Н.ГОРБАНЕВСКАЯ – Я не знаю, рассмотрели ли они лозунг. Они просто увидели, они говорят: «Это запланированная акция?» Им говорят: «Не запланированная», что, конечно, не так - запланированная, но несогласованная. Ну, вот, и забрали 10 человек. Было больше. Кто-то пишет – 12. На самом деле было еще больше народу. Просто они не стояли с плакатом…
О.БЫЧКОВА – Просто там были…
Н.ГОРБАНЕВСКАЯ – Стояли рядом. Знаете, я, в общем…, мне кто-то в Фейсбуке написал: «Ну, ты небось иззавидовалась, что из забрали, а тебя нет?» Я пишу: «Отнюдь! Меня бы с ними забрали с моим польским паспортом – их бы всех объявили иностранными агентами…»
О.БЫЧКОВА – Автоматически сразу.
Т.ДЗЯДКО – А вас, видимо, иностранным инструктором.
Н.ГОРБАНЕВСКАЯ – Ну, да, конечно. Приехала, понимаете из этой…, из Польши. Хотя я приехала из Парижа, но Польша - известно – враг. И, действительно, я писала когда-то:
А на тридцать третьем году
я попала, но не в беду,
а в историю. Как смешно
прорубить не дверь, не окно,
только форточку, да еще
так старательно зарешёченную,
что гряда облаков
сквозь нее - как звено оков.
Я не знаю, помните ли вы, откуда это выражение: «Попасть в историю»? Это из «Мертвых душ», это Гоголь говорит: «Ноздрев был человек исторический. Он всегда попадал в историю». Вот, я тут выступила в роли Ноздрева: дважды попала в историю, но по-разному. И я осталась на площади, действительно, говорила с какими-то молодыми ребятами-журналистами. Они меня записывали. И, на всех фотографиях эта маечка «За а вашу и нашу свободу!» Таких майки существует только три. Их сделали авторы фильма «Пять минут свободы» Ксения и Кирилл Сахарновы. Две майки взяли себе, третью, естественно, дали мне.

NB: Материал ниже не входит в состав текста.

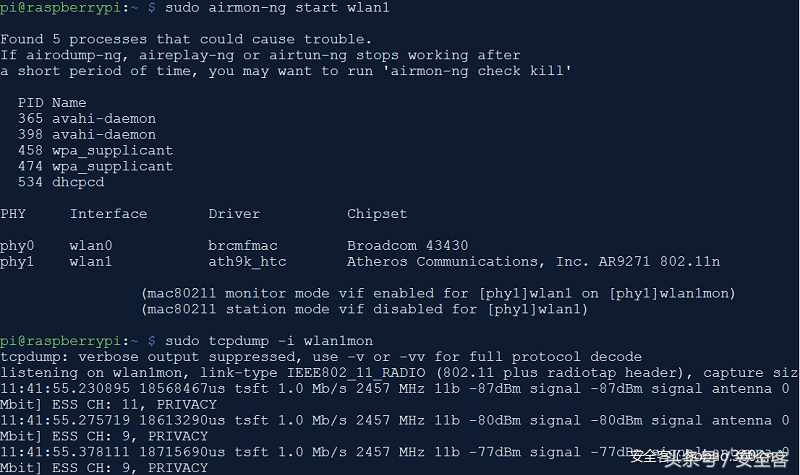Click the ath9k_htc driver name
The width and height of the screenshot is (800, 475).
pos(243,262)
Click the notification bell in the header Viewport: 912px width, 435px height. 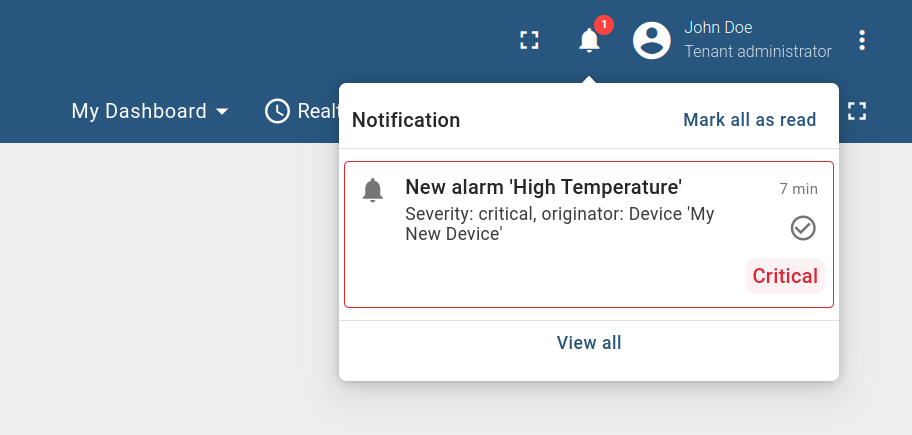589,40
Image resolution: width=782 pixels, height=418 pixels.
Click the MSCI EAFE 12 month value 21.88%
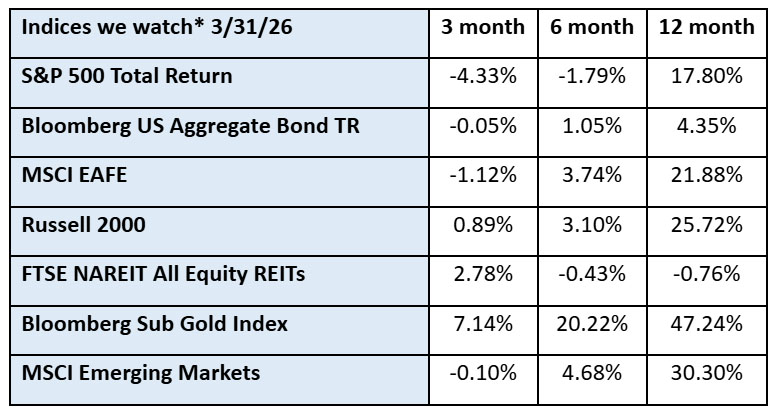pos(706,175)
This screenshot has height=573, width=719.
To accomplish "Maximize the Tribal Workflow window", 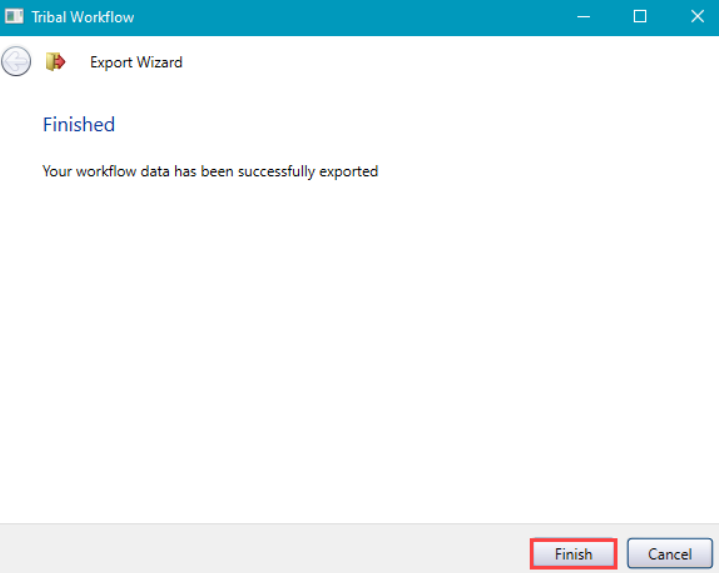I will pos(640,17).
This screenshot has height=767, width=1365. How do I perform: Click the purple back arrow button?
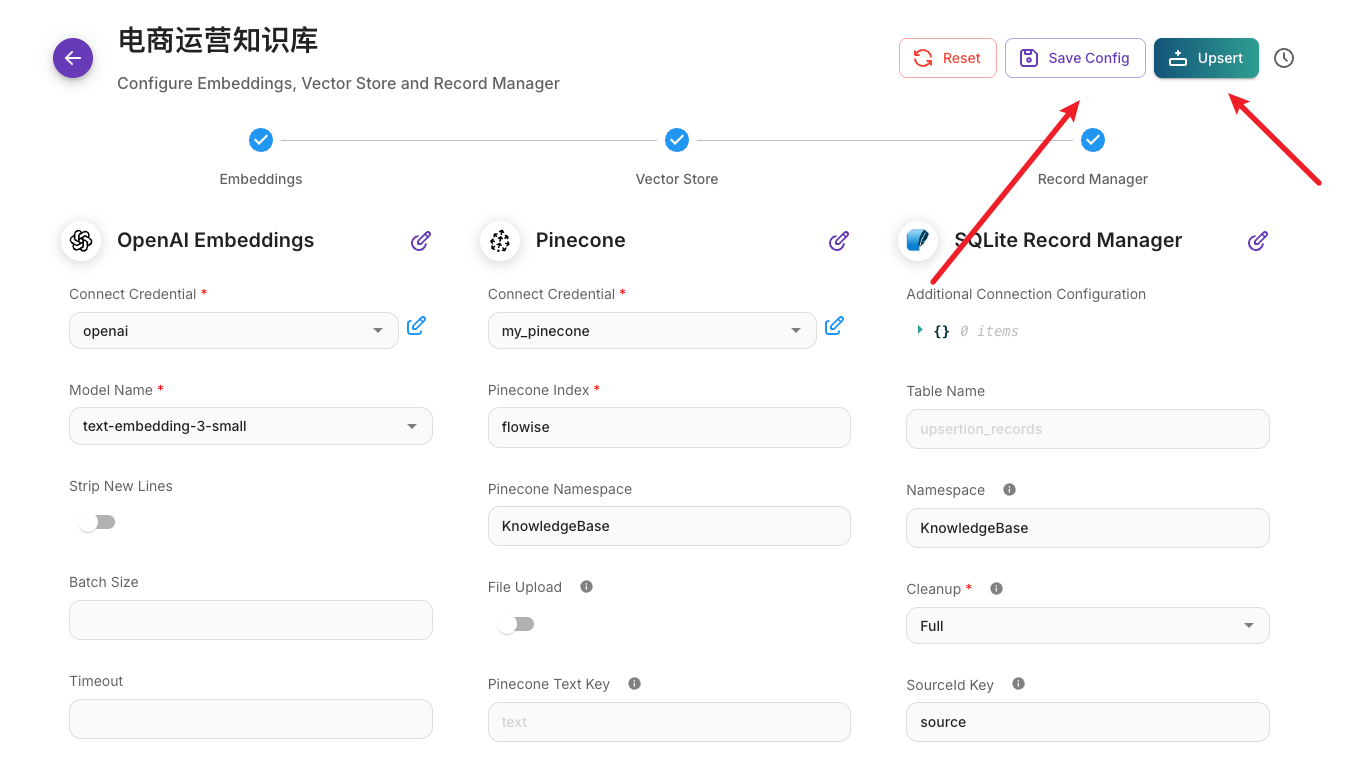click(x=73, y=58)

О.БЫЧКОВА – Поделились с вами, да. Уже выросло большое количество людей, и родилось просто не одно, можно сказать, поколение с тех пор, за 45 лет, которым нужно все рассказывать заново, конечно. И вы извините, но мы сейчас воспользуемся такой возможностью, чтобы с вашей помощью рассказать этим детям, этим взрослым, что там такое происходило на Красной площади в таком же августе 68-го года. Этот лозунг, который до сих не потерял актуальности, и знаем это не только по реакции московских полицейских, проявленной сейчас, но, мы так понимаем, что этот лозунг, по-прежнему, популярен. Он, откуда взялся у вас тогда, 45 лет назад?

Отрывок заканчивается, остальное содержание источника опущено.